SOURCE INFORMATION
----

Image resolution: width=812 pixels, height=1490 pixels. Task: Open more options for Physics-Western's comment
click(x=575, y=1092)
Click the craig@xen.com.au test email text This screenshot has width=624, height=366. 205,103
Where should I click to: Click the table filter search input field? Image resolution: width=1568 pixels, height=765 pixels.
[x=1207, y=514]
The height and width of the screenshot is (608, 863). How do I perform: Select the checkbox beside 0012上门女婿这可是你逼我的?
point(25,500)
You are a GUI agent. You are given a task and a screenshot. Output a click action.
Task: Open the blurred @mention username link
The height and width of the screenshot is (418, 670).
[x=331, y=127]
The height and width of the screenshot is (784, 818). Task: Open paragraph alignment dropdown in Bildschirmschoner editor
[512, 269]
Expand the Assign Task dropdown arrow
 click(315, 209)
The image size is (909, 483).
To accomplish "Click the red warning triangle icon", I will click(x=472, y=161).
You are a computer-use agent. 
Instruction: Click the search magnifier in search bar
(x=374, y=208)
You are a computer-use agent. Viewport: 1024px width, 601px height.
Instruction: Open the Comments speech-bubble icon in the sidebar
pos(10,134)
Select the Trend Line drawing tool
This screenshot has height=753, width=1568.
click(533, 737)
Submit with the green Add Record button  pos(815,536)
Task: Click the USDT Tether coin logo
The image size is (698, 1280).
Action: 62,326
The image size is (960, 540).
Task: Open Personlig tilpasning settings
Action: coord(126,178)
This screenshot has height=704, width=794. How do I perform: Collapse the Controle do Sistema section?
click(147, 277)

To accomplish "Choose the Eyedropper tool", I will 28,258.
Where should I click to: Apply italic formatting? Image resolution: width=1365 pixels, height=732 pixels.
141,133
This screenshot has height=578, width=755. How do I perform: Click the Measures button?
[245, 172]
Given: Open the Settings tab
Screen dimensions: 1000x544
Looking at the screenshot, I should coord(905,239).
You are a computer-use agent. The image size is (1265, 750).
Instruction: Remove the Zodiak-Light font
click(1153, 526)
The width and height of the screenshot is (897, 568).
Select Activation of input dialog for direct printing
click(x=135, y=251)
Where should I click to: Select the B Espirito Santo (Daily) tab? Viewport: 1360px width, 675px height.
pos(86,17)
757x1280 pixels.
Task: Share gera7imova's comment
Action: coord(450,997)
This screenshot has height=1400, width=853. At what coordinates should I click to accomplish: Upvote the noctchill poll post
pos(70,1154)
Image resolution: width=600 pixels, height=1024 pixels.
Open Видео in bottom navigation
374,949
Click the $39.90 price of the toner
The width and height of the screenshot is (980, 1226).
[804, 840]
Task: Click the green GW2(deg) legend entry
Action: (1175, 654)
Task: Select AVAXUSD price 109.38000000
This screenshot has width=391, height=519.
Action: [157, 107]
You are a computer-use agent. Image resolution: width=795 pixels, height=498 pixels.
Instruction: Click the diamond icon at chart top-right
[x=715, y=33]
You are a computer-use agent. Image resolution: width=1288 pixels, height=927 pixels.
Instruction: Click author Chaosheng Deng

----

WHAT TO DO
Each line above that contains the word "computer" should be copied.

ANSWER TO THE EXERCISE
You are a computer-use agent. 
You are a computer-use agent. Viewport: 1024px width, 601px height.
You are a computer-use agent. The image size is (1265, 750).
You are a computer-use agent. Image resolution: width=795 pixels, height=498 pixels.
You are a computer-use agent. Image resolution: width=1288 pixels, height=927 pixels.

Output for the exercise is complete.